(Records from a collection)
--*--
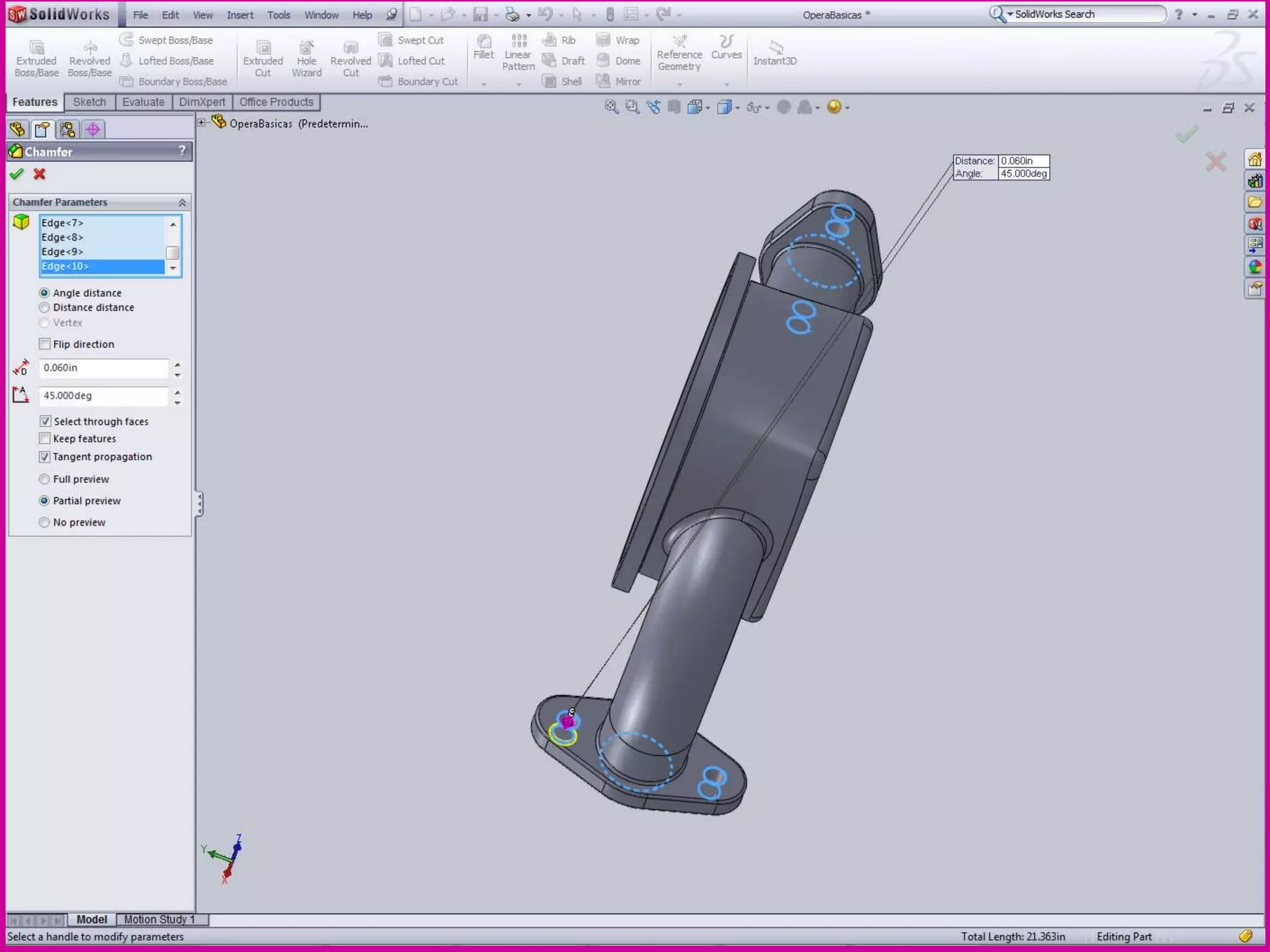
Task: Enable the Flip direction checkbox
Action: (45, 344)
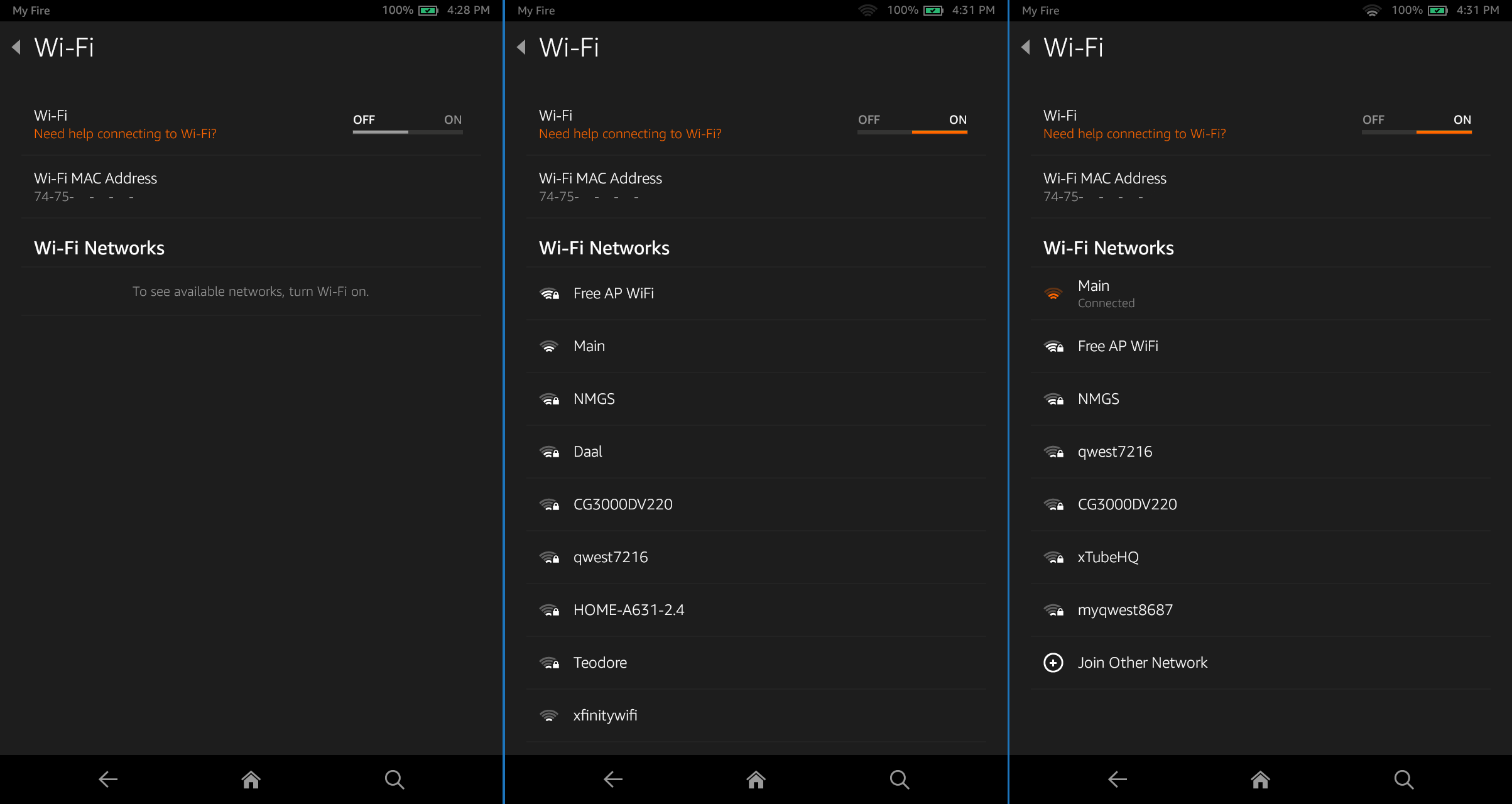This screenshot has height=804, width=1512.
Task: Go back using arrow beside right Wi-Fi title
Action: coord(1026,47)
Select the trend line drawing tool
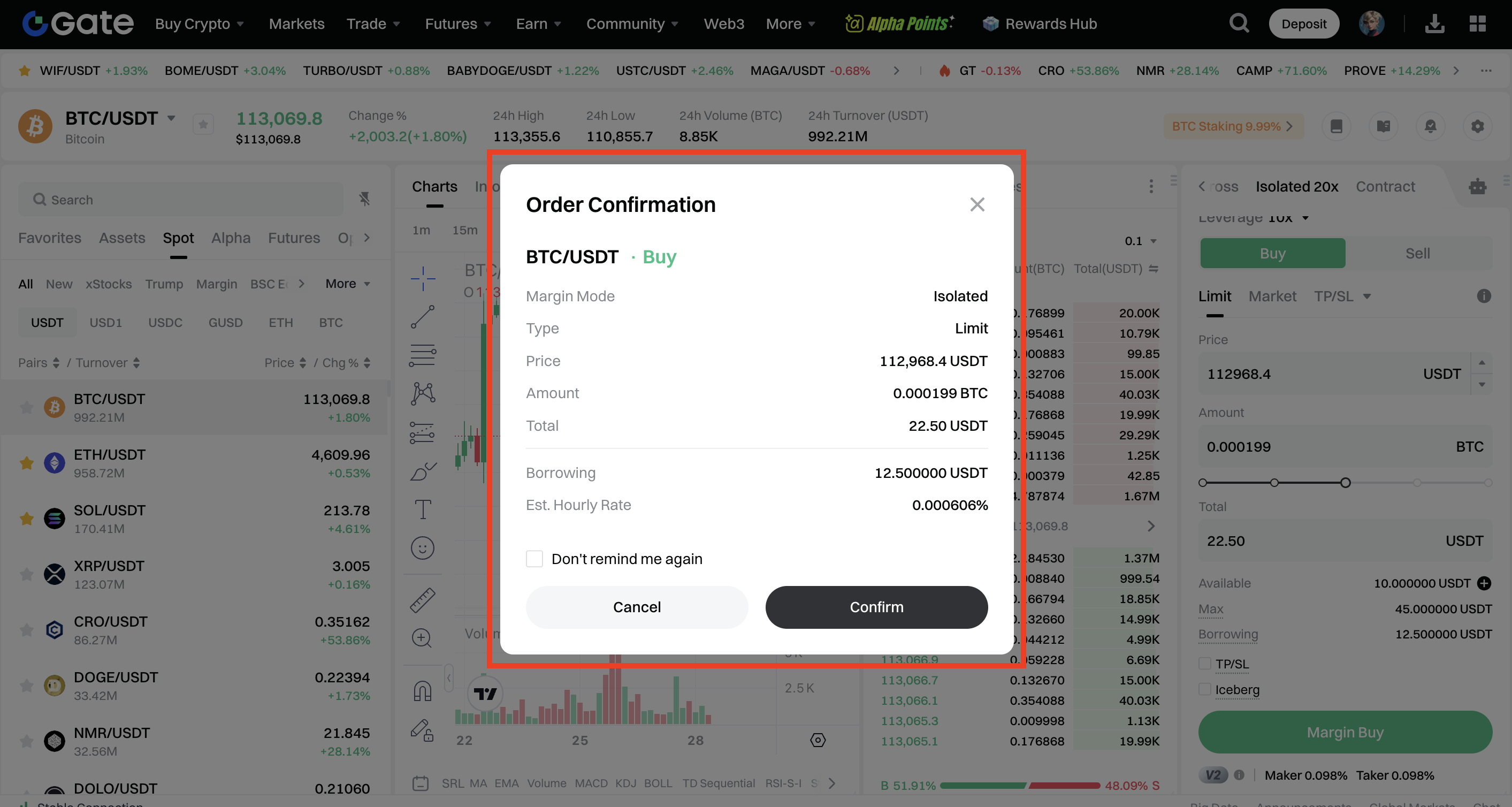 point(423,317)
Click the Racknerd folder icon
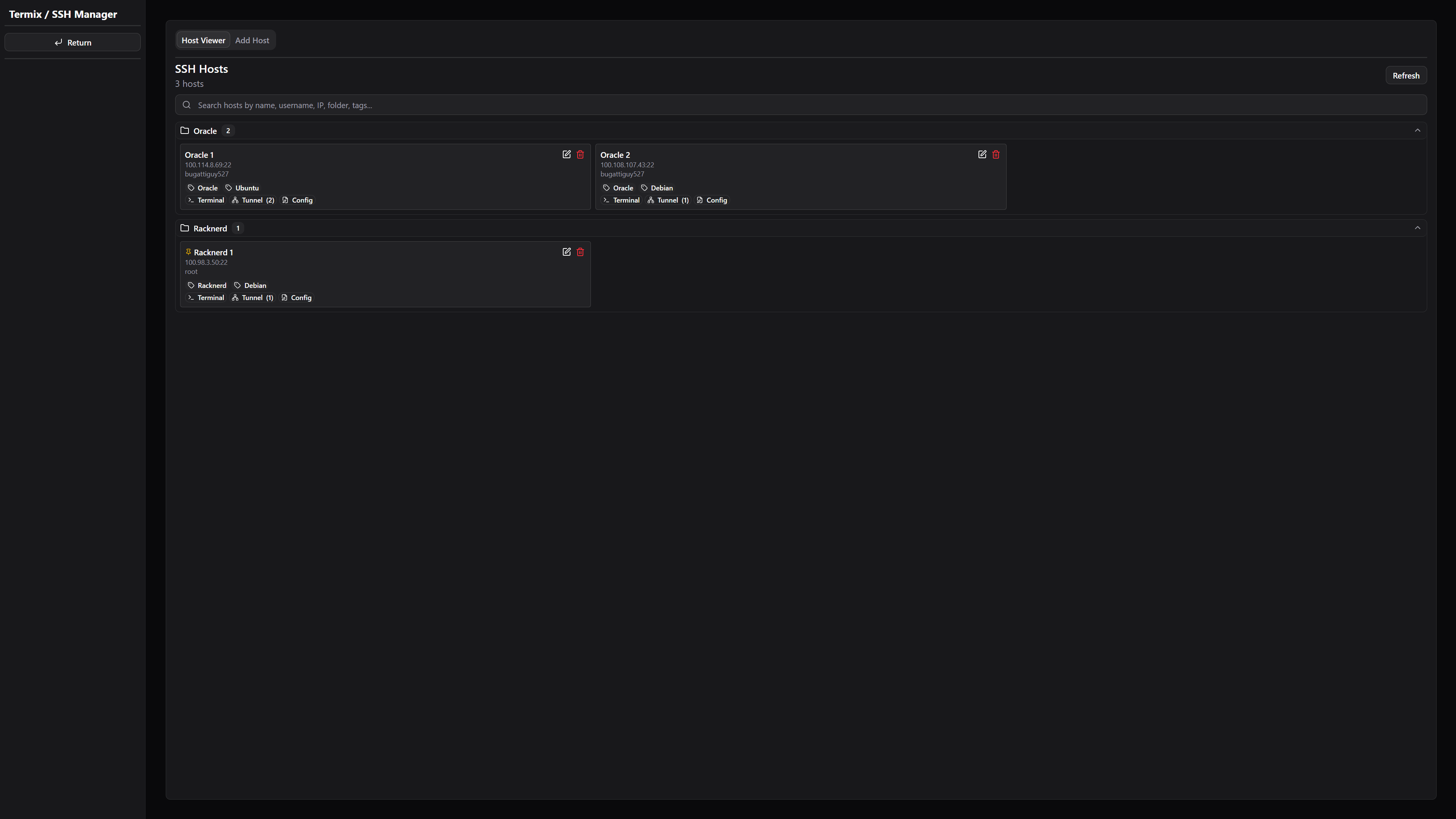This screenshot has height=819, width=1456. (x=184, y=228)
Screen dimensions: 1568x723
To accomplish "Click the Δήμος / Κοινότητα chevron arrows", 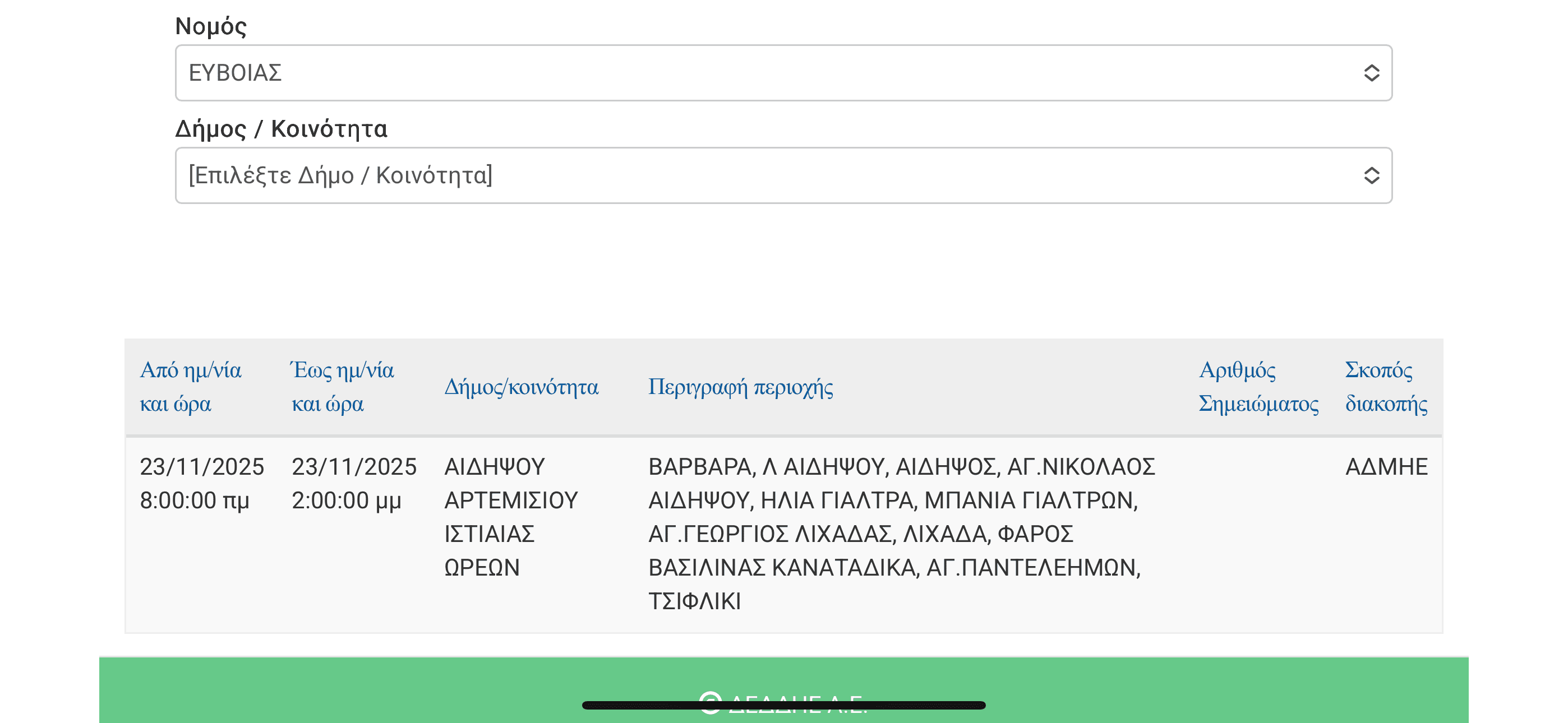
--*--
In the records above, transcribe exactly the lines from the one containing "Screen dimensions: 1568x723" through the last line, both included, and skip the pictures.

◆ **Task solution**
Screen dimensions: 1568x723
To accomplish "Click the Δήμος / Κοινότητα chevron arrows", 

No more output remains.